羅老号失敗:事故原因、共振現象説が有力(下)

慌ただしいスケジュール

 もう一つ指摘されているのは、打ち上げ日程があまりに慌ただしくなかったかという点だ。羅老号は今月7日、電気的異常で発射台への取り付けが5時間も遅れた。9日には消火設備のトラブルで打ち上げが延期された。

 しかし、韓国とロシアの技術陣は徹夜で作業を行い、1日後に打ち上げを行った。このため、ロシアの技術陣が打ち上げを強行したのではないか、との推測を生んでいる。

 総勢約150人から成るロシアの技術陣をめぐっては、滞在費負担やホームシックに耐えられず、速やかな打ち上げを主張したのではないかとの見方が出ている。
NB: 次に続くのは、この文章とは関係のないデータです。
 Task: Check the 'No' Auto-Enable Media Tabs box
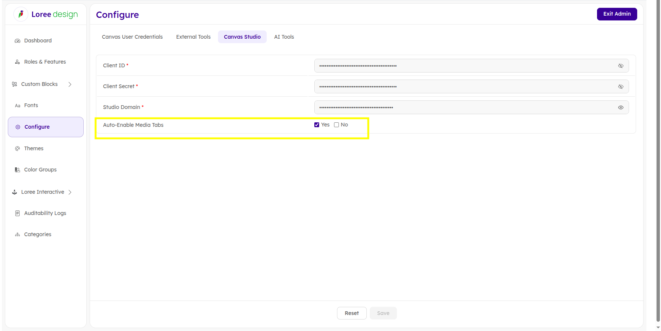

あるロシア側技術者は「羅老号のせいでストレスを感じている」として、釜山で自殺を図ったが、未遂に終わった。

 ある航空宇宙専門家は「ロシア側技術陣の滞在費は契約費用に含まれており、別途支払われることはない」と指摘した。韓国航空宇宙研究院(KARI)は「今回の打ち上げの失敗の原因は、7日と9日のトラブルとは関連が薄いように思える。打ち上げ日程の決定に際しては、ロシアと十分に協議を行った」と説明した。

契約自体に問題、原因究明に障害も

 責任の所在を明らかにすることも重要だ。状況からみて、1段目ロケットを製作したロシア側技術陣は責任を避けられない。1段目ロケットは、契約に基づき、韓国側技術陣が関与できないことになっている。使用された部品、技術はすべてロシアのものだ。ロシアの責任問題は、3回目の打ち上げ計画とも絡むため、双方が責任の所在を明確にする必要がある。
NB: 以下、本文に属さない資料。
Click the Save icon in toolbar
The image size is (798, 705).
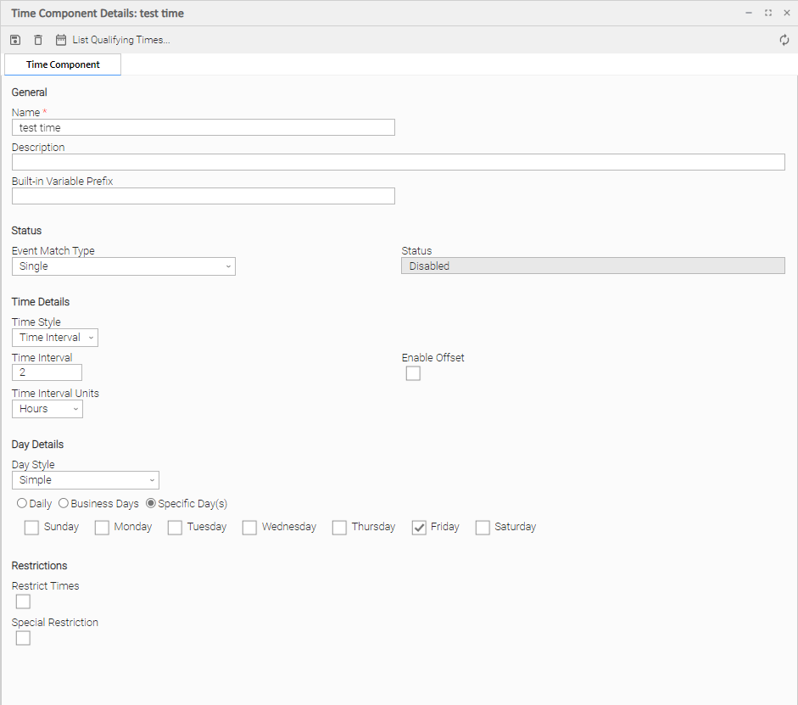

 科学界の一部からは、羅老号の開発と打ち上げを推進する最初の段階から問題があったとの指摘が出ている。1999年に韓国政府は「韓国宇宙発射体計画」を策定し、ロケットの独自開発を進めた。しかし、2001年以降は、独自開発よりも既に検証済みの先進国の宇宙技術を導入すべきとの声が強まり、結局外国との協力へとかじを切った。パートナーにロシアを選んだのは、高効率の液体酸素ロケットエンジンを保有することと、そのほかの国が協力を拒否したことが理由だ。結局、KARIは04年、ロシアのフルニチェフ社と契約を結んだ。

 しかし、契約内容はその後修正を余儀なくされた。ロシアが宇宙技術移転を禁止する宇宙技術セキュリティー協定(TSA)の締結を求め、技術移転ではなく、完成品の販売へと契約内容の変更を迫ったからだ。結局、韓国側は別の技術習得機会を得る条件で、当初の契約を変更する道を選んだ。ある航空宇宙分野の専門家は「1段目ロケット技術を知る手段が閉ざされており、失敗原因の究明は難航する」と語った。